Nevertheless, a generic detailed preferred format must be developed, evaluated and improved over time. As a starting point, one might build on the psychiatric model, as discussed next.
A multi-axial formulation.
A formulation could be free text or structured. The items below are the main considerations in most circumstances. I have drafted a form that could be used.

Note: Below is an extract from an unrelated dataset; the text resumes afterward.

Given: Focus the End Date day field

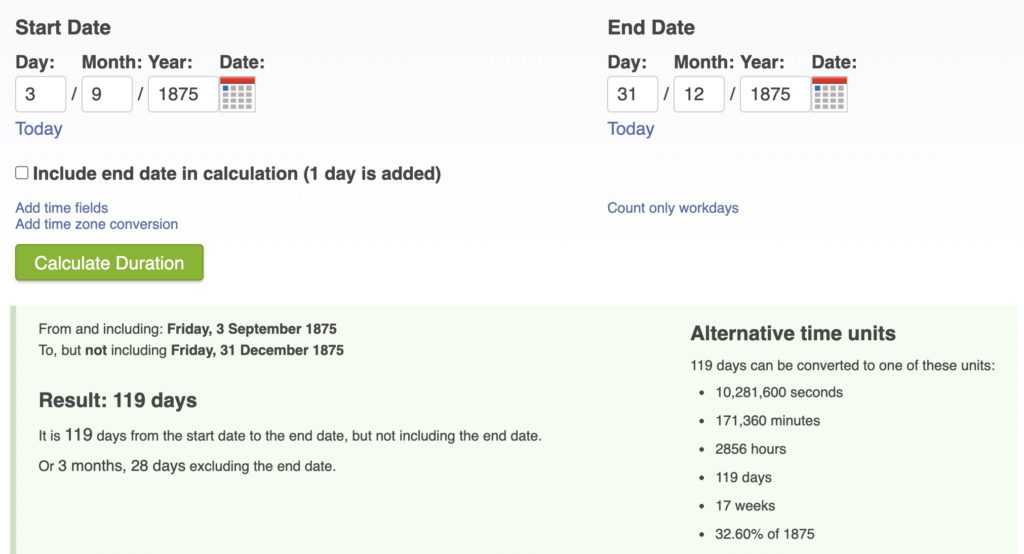Looking at the screenshot, I should 633,94.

The formulation would generally cover:
- Direct causal factors:
These would be unequivocal items that directly damaged the body’s structure and function. They would map reasonably onto much of the ICD, leaving out all the syndromic and ‘not otherwise specified parts. - Precipitating factors:
These would be items that lead directly to the malady. For example, if a woman who witnessed her son being killed presented with functional paralysis or acute withdrawal, the event would be the main ‘cause’. - Predisposing factors:
These are items that may explain why now, why this person? For example, a person who has had a stroke might already have diabetes and coronary artery disease and have recently developed palpitations. Someone presenting with acute depression after retiring might have had long-standing mild depression. - Perpetuating factors:
In someone who has had their malady for some time, these items may explain why progress is not as expected. For example, someone whose accommodation is unsatisfactory and who is in hospital after a stroke may not want to return to a lonely life in unsuitable accommodation when she has developed friends in a rehabilitation centre. Arthritic knee problems may slow or another person’s recovery of walking. - Protecting factors:
These explain why a person’s illness is not as bad as expected or their progress is better than expected. Most unexpectedly good outcomes are inexplicable, but factors such as unusually devoted and competent family members who become actively engaged will often improve outcomes.

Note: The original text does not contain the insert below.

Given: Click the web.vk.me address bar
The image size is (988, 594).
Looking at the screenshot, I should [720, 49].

These factors can be placed into various domains:
- Internal bodily systems:
malfunction within parts of the body; biochemical, cellular, and organ systems, usually referred to as pathology. This is the domain covered by the ICD. - Body system:
malfunction in the body as a whole, often referred to as impairment of body structure and function. This includes most symptoms, signs, and patient-reported experiences such as pain. - Person-physical context system:
Alteration or limitation of capabilities. This refers to behaviours and equates to disabilities. It is observable. It may also include physical factors influencing outcome. - Person-social context system:
Alteration or limitation in social participation, manifest as altered social roles. It refers to the meaning attributed to behaviours. This domain may also include a comment on social networks. - Personal factors.
These are often crucial, but not classifiable. I have written a post on personal factors.
Conclusion
The era of relying on a single diagnostic label in healthcare should end now. It was developed with biomedical healthcare, initially helping both clinical management and research. Over the past 50 years, our understanding of health and illness has grown, along with the rise of chronic diseases and multimorbidity. We now recognise the strong links between a person’s social and physical environments, their personal characteristics, and the nature and management of their illness. We know that healthcare issues and systems are complex and multifactorial, making it inappropriate to use just one word to describe a person’s situation. Health services should adopt the concept of formulation and be more precise in the data used to manage services, identify needs, and allocate resources. We can no longer pretend that a single diagnostic label allows “the identification of the nature of an illness.”